The residential infrastructure presented the same accessibility barriers as the commercial district—standard-height ceilings too low for Elliot's frame, narrow hallways, bathroom fixtures designed for average-sized bodies, beds that could not accommodate his length and weight. These barriers were not malicious but systemic—the accumulated effect of a built environment that had never considered bodies outside the statistical norm, creating a landscape where Elliot's daily existence required constant physical negotiation with spaces that were not designed for him.
Pine Hollow First Baptist Church¶
Pine Hollow First Baptist Church served as the town's primary social institution—the place where community identity was formed, reinforced, and enforced. Sunday services drew most of the town's population, organizing the week around a shared rhythm of worship, fellowship, and the particular social dynamics that church communities in the rural South generated. The church hosted not just worship but potlucks, committee meetings, youth groups, and the informal social networks that determined who belonged and who didn't.

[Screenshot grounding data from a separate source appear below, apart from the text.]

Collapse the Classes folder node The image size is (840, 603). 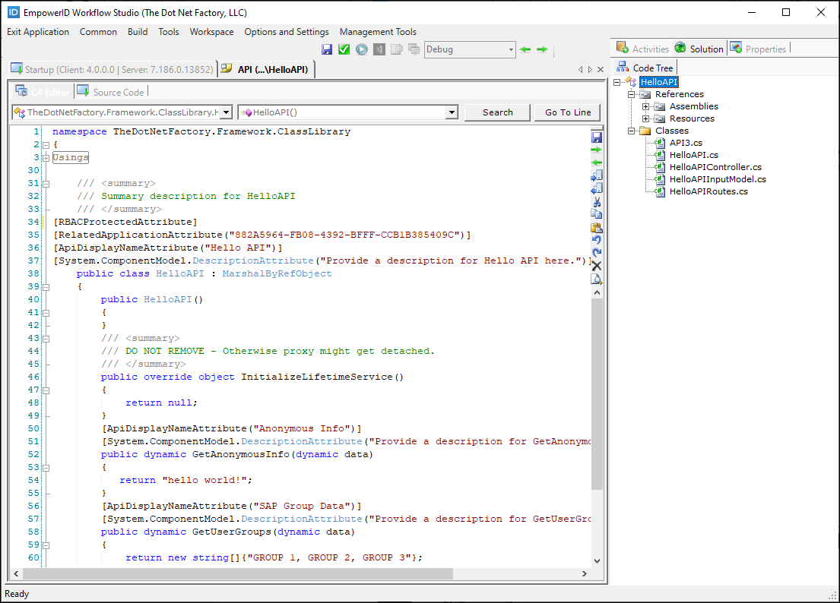[x=631, y=131]
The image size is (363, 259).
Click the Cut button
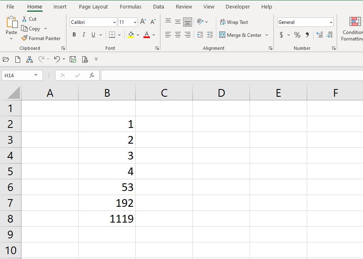[x=30, y=19]
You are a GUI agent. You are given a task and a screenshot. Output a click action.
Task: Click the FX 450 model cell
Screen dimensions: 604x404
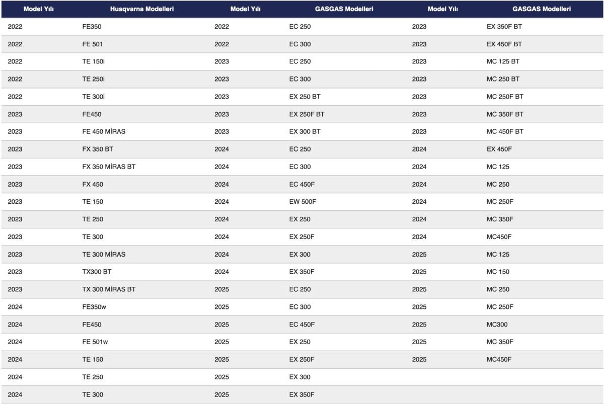tap(93, 184)
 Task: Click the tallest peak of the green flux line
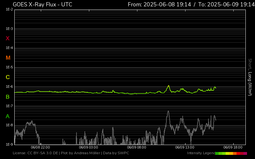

For Elliot, church was a landscape of contradiction. The community that gathered there could be simultaneously judgmental and kind—women who whispered about Jazmine's struggles as a single mother while bringing casseroles to her door, congregants who treated Elliot as tragic spectacle while including him in fellowship meals, the particular Southern pattern of performing kindness publicly while maintaining private cruelty. At a church bake sale, Elliot helped with setup with obsessive precision—his neurodivergent attention to detail producing perfectly arranged tables that drew comments—only to receive patronizing treatment from adults who offered cookies with the tone reserved for children or pets rather than capable teenagers.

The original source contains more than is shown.